--- Assignment ---
The reply should hold only the lines from the one with "Uncheck the All checkbox for Streams" to the one with "This screenshot has height=243, width=411.", both ends kept, exactly as they appear below, without any pictures.

START Dataset entries

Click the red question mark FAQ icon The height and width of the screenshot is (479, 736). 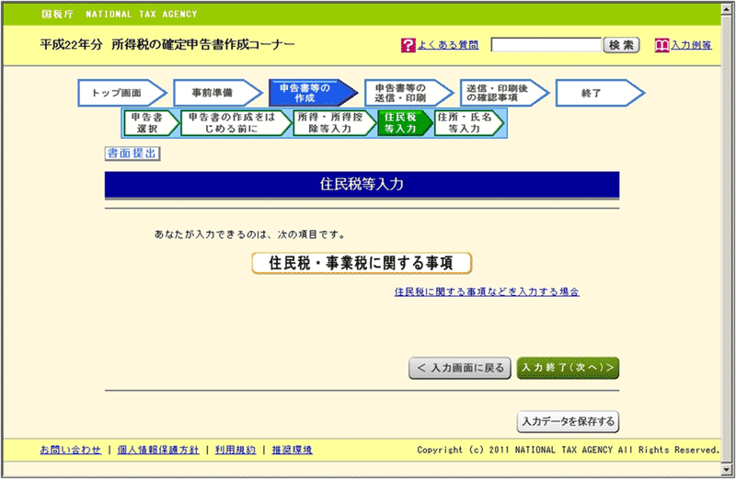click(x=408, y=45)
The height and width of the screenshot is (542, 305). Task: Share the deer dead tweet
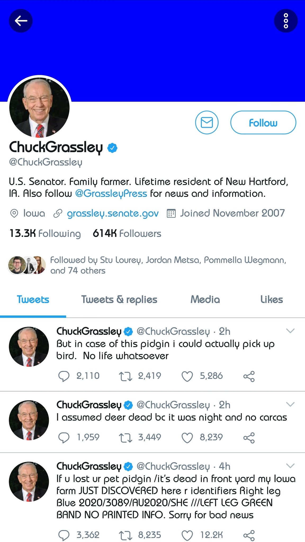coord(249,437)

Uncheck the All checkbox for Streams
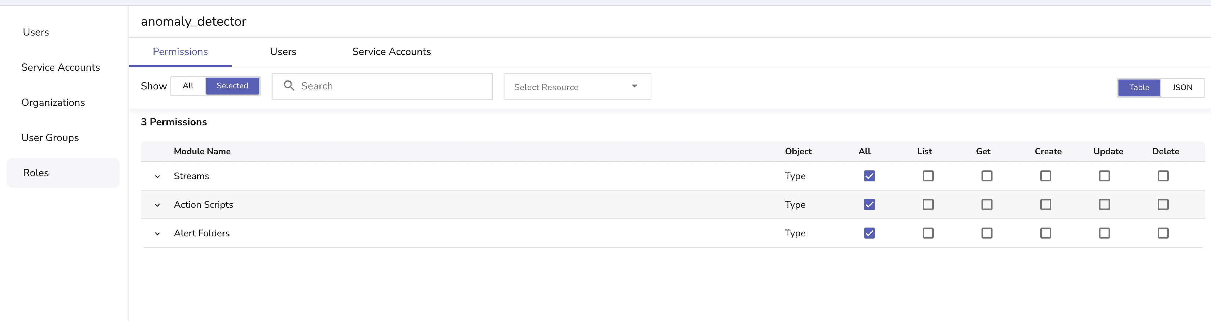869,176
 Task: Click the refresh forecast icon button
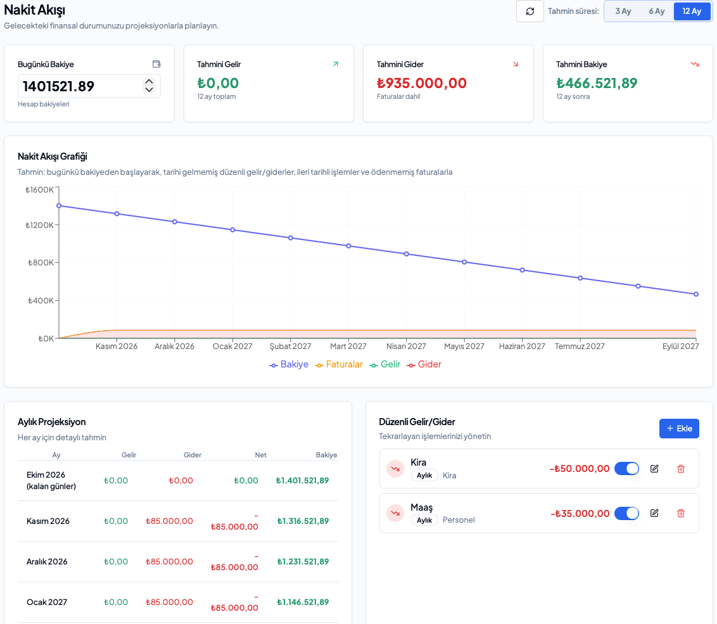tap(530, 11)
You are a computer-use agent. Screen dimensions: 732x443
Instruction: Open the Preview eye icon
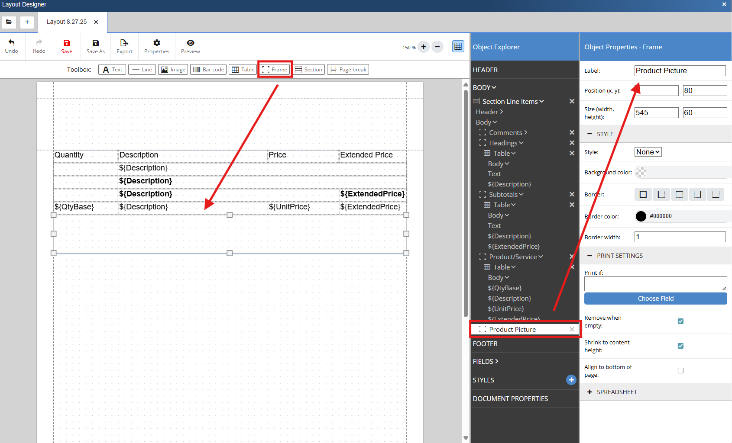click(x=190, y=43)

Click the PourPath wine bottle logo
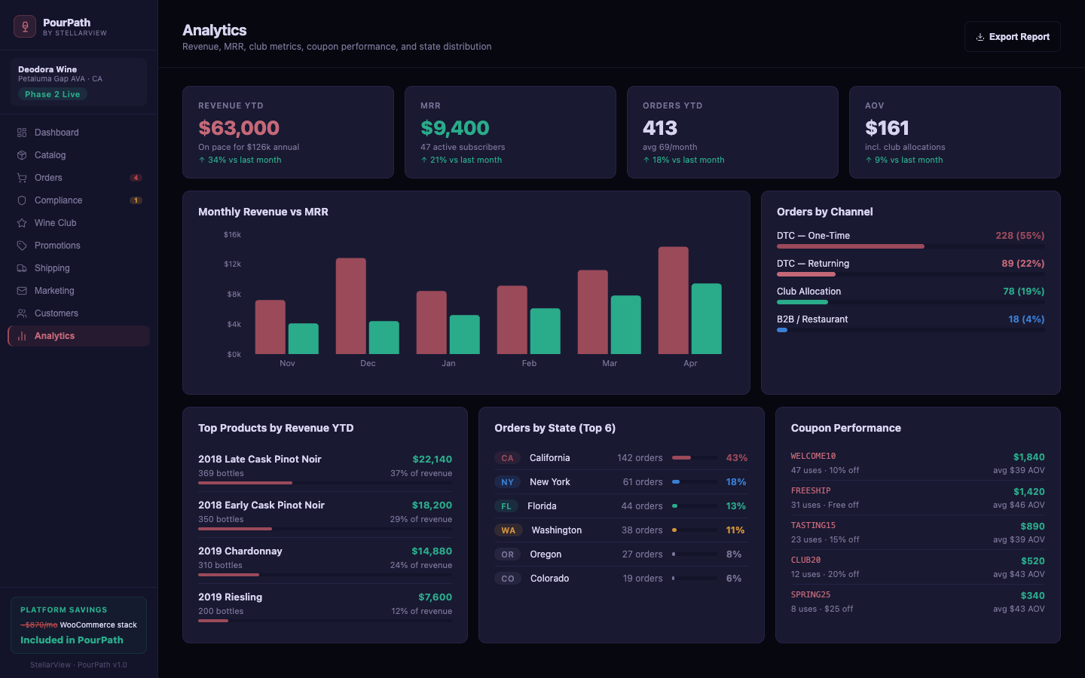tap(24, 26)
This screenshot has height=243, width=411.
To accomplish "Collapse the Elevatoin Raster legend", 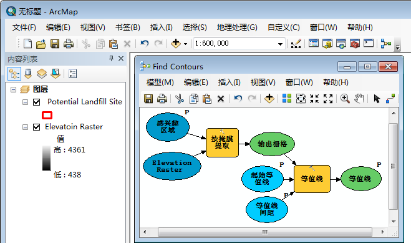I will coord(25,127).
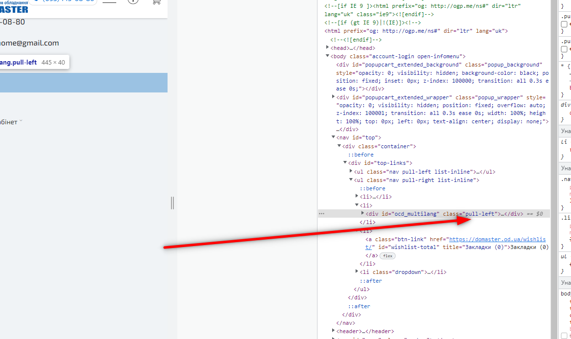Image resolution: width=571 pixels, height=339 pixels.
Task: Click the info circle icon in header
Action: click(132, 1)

END Dataset entries
START Dataset entries

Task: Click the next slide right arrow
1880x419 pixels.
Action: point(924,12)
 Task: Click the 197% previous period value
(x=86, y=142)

END Dataset entries

--- Solution ---
Uncheck the All checkbox for Streams
869,176
 Task: Click the refresh forecast icon button
tap(530, 11)
You are a computer-use agent. Screen dimensions: 732x443
Instruction: Open the Preview eye icon
click(x=190, y=43)

Click the PourPath wine bottle logo
tap(24, 26)
This screenshot has height=243, width=411.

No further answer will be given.